The numbers are just a snapshot, as the full report will be released in 30 days.
But the snapshot does show that the police department needs another 44 officers on the streets in order to split their time evenly between taking calls for help and patrolling beats.
The City of Spokane said they ordered the study as they wanted to get a good snapshot of what is happening within the police department.
"To be able to know how long officers are on scene, how much goes in to responding to each individual call beyond just the response, the report writing that happens, the time on scene, and how much legislative decision impact time on scene," said Brian Coddington, Spokesman for the City of Spokane.
And help them to make better decisions on staffing.
Tim Freesmeyer, who is performing the study, said a police department should strive to have their patrol officers police at a 30-30 level.
"Which means for every 60 minutes an officer spends, 30 minutes should be spent on reacting/responding to a call, and 30 minutes on proactive policing," said Coddington.
Currently, patrol personnel spend an average of 37.5 minutes per hour responding to reports, based on three years of calls, department data, and crime data used in the study.
Patrick Striker, Director of Spokane Community Oriented Policing Services, or COPS, works with the citiziens and officers every day and thinks that number is about right.
"I mean I certainly think the SPD does need more officers," Striker said. "I know there's always a concern from the community here at the COP shops that the response time isn't as quick as people would like it and sometimes there is no response."
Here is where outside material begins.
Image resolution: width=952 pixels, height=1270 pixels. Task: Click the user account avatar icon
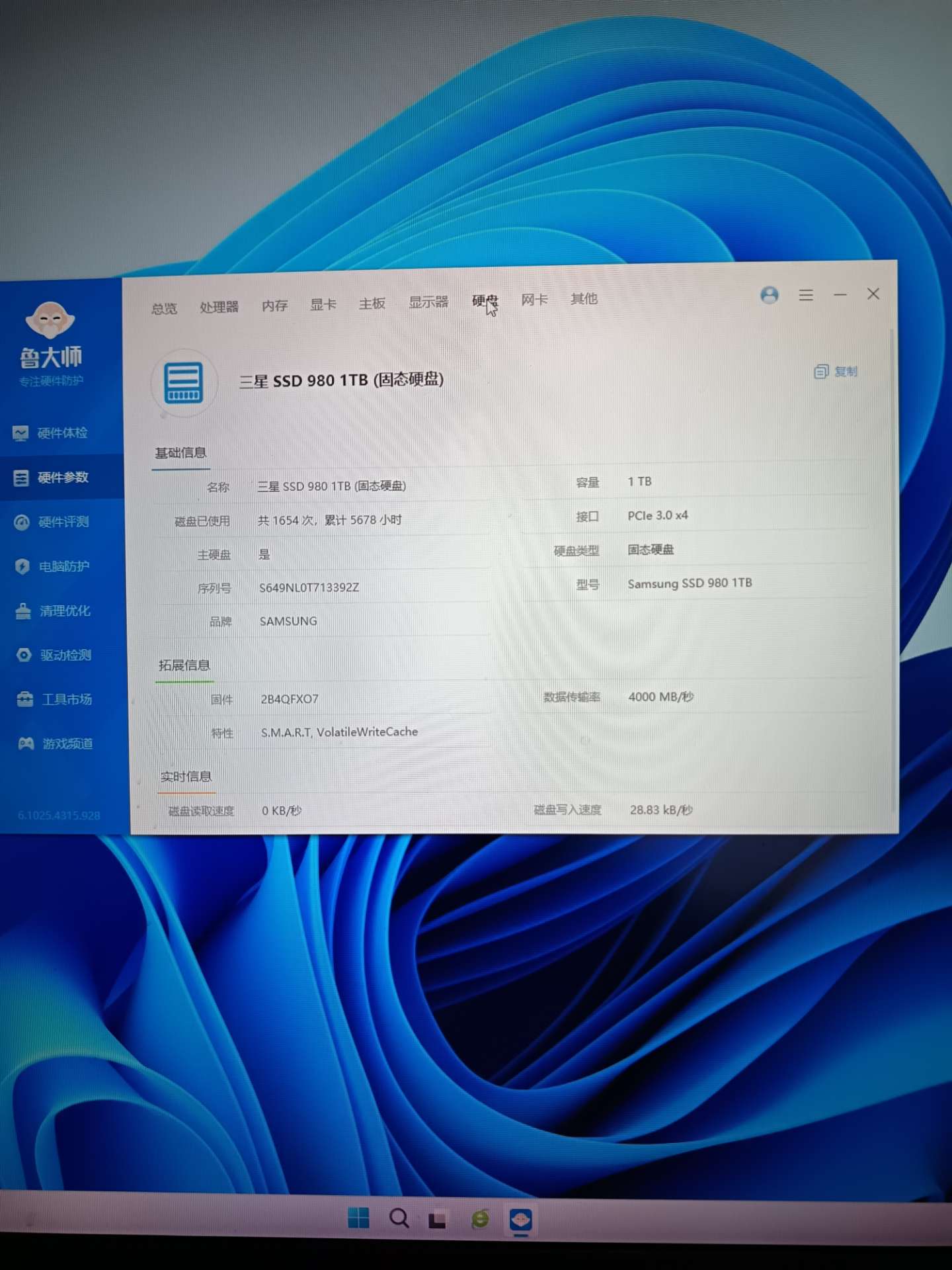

Most of the people his volunteers deal with daily have issues with nuisance properties and property crime, often the lowest priority for our busy officers.
"What the policymakers are going to have to decide is if that is the right balance for the City of Spokane," said Coddington.
Espeically when 44 additional officers wil cost the city an estiamted $5.5 million. Because of that hefty price tag, there are discussions of shifting responsibilities of officers. For instance, right now, a uniformed officer needs to be present to impound a vehicle. Perhaps that could become a part of the city's code enforcement functions.